### LISTA DE TAREFAS
[A] Liste todos os nomes próprios que aparecem no trecho sobre as artes afrodescendentes.
[B] Informe quantas linhas da listagem contêm a palavra "icon", diferenciando maiúsculas de minúsculas. Responda apenas com o número.

### TRECHO DO TEXTO
=-=-=
Os eventos em visão das artes afrodescendentes ainda não são bem conhecidos e nem são tão divulgados, embora os negros façam parte da grande porcentagem de cultura que temos no Brasil. Ao falar em arte, temos o costume de lembrar de algo relacionado a arte erudita, como a obra da Monalisa, do pintor Leonardo Da Vinci, e acabamos esquecendo das artes culturais locais, que tem enorme valor ancestral e grande herança para a comunidade negra. Porém, aos poucos, esses eventos vão ganhando espaço através de causas sociais e de mais debates executados na sociedade.
=-=-=
### ITENS DA LISTAGEM
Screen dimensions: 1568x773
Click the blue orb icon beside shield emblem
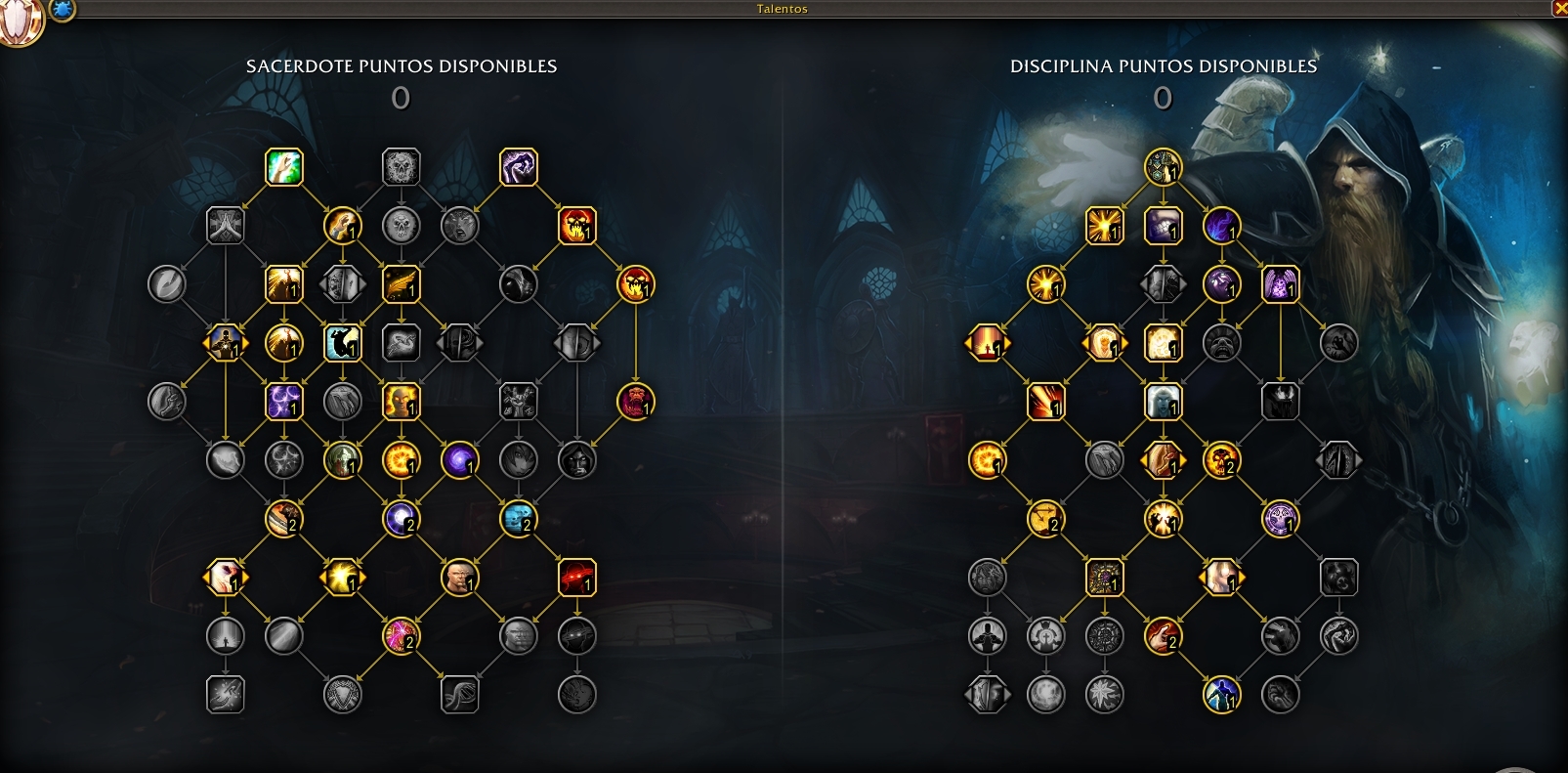tap(63, 10)
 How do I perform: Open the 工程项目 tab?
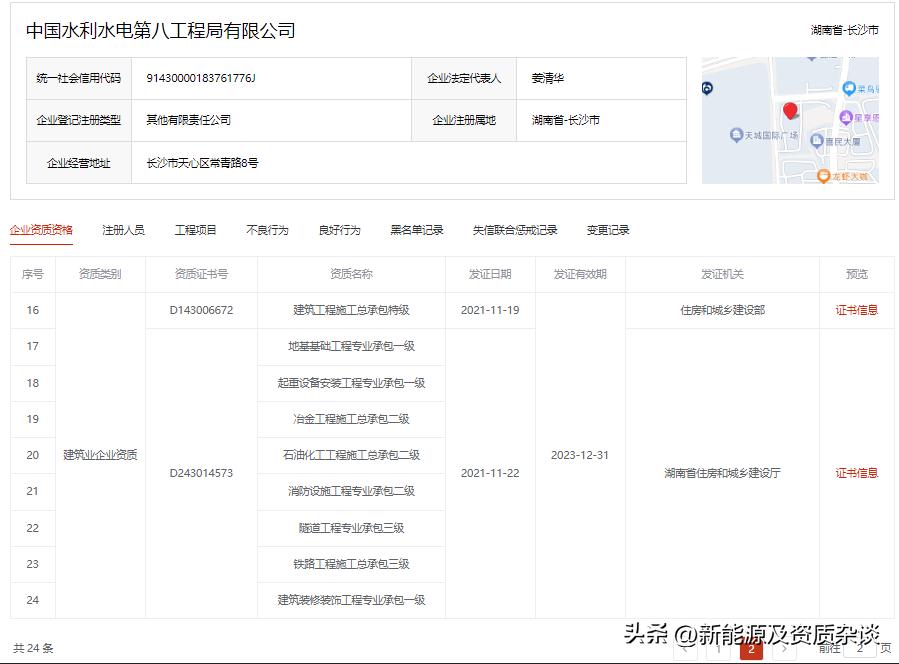point(192,229)
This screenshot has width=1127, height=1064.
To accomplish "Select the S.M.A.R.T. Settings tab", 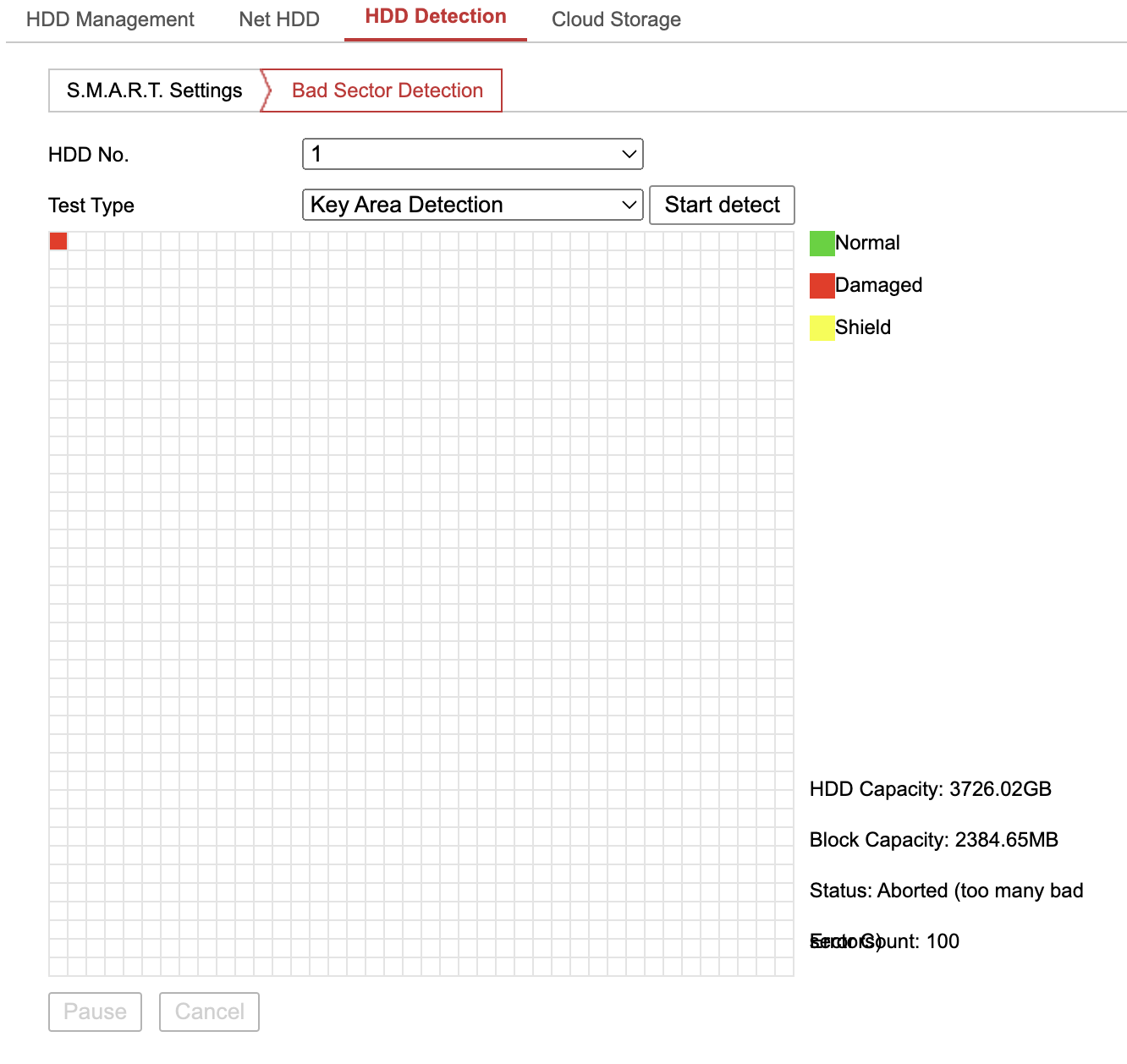I will 154,90.
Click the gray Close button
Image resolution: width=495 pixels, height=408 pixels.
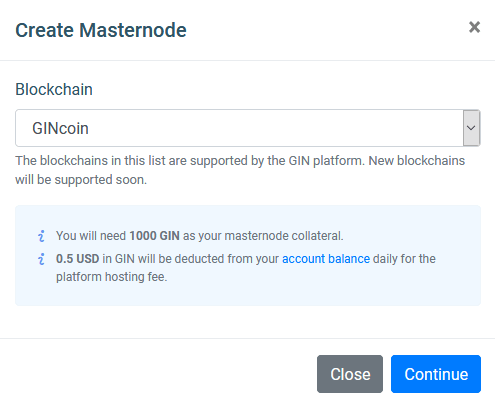tap(350, 374)
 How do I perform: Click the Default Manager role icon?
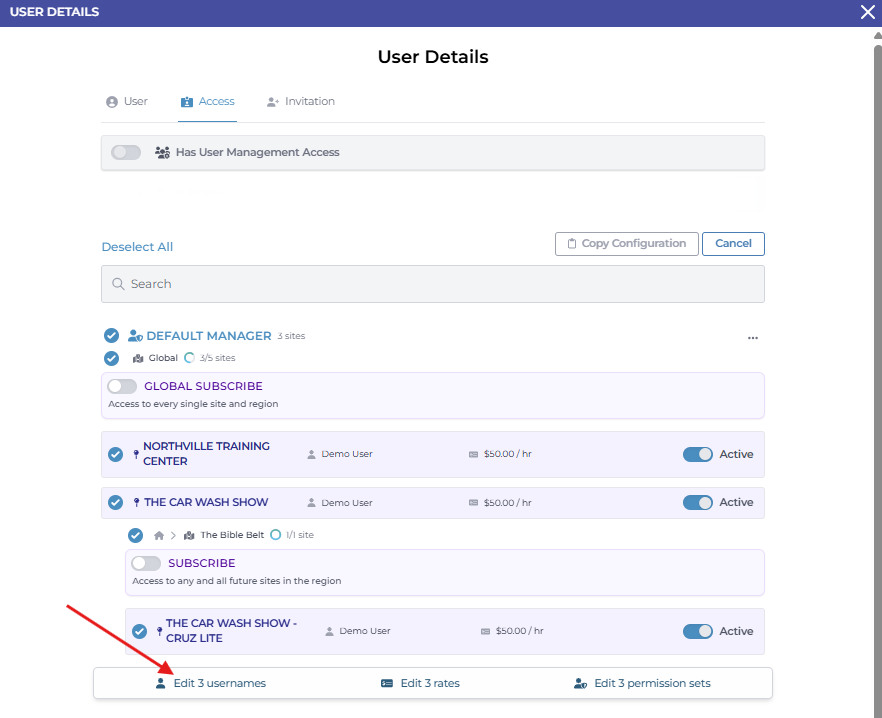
=-=-=
### RESPOSTAS DAS TAREFAS
[A] Brasil, Monalisa, Leonardo Da Vinci

[B] 2